_What the exercise asks_
From the first line to the last, give the records again exactly.

_Data to use_
# # # # # # #

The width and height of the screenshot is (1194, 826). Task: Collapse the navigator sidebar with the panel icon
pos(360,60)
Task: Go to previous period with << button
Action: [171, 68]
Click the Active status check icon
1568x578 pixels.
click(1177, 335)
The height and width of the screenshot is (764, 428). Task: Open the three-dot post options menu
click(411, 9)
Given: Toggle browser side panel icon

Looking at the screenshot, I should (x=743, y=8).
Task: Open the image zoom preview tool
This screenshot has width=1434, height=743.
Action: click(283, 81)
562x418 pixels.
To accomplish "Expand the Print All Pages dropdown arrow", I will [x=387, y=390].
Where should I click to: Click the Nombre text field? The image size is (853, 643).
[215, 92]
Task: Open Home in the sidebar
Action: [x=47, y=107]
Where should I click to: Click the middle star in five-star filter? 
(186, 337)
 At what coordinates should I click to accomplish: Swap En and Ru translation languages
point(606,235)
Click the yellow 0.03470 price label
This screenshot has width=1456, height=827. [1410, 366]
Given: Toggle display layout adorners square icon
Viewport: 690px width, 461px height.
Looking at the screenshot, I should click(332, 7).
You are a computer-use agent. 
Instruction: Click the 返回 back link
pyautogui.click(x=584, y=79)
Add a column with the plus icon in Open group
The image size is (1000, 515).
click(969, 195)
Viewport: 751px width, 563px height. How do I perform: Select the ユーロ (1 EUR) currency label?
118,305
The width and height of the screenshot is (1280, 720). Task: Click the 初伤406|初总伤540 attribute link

# # # # # # #

_Result for this task_
The width and height of the screenshot is (1194, 826). Task: Collapse the navigator sidebar with the panel icon
pos(360,60)
Task: Go to previous period with << button
Action: [171, 68]
Click the Active status check icon
1568x578 pixels.
click(1177, 335)
The height and width of the screenshot is (764, 428). Task: Open the three-dot post options menu
click(411, 9)
Given: Toggle browser side panel icon

Looking at the screenshot, I should (x=743, y=8).
Task: Open the image zoom preview tool
This screenshot has width=1434, height=743.
Action: click(283, 81)
562x418 pixels.
To accomplish "Expand the Print All Pages dropdown arrow", I will [x=387, y=390].
Where should I click to: Click the Nombre text field? The image size is (853, 643).
[215, 92]
Task: Open Home in the sidebar
Action: [x=47, y=107]
Where should I click to: Click the middle star in five-star filter? 
(186, 337)
 At what coordinates should I click to accomplish: Swap En and Ru translation languages
point(606,235)
Click the yellow 0.03470 price label
This screenshot has width=1456, height=827. [1410, 366]
Given: Toggle display layout adorners square icon
Viewport: 690px width, 461px height.
Looking at the screenshot, I should click(332, 7).
You are a computer-use agent. 
Instruction: Click the 返回 back link
pyautogui.click(x=584, y=79)
Add a column with the plus icon in Open group
The image size is (1000, 515).
click(969, 195)
Viewport: 751px width, 563px height. How do I perform: Select the ユーロ (1 EUR) currency label?
118,305
The width and height of the screenshot is (1280, 720). Task: Click the 初伤406|初总伤540 attribute link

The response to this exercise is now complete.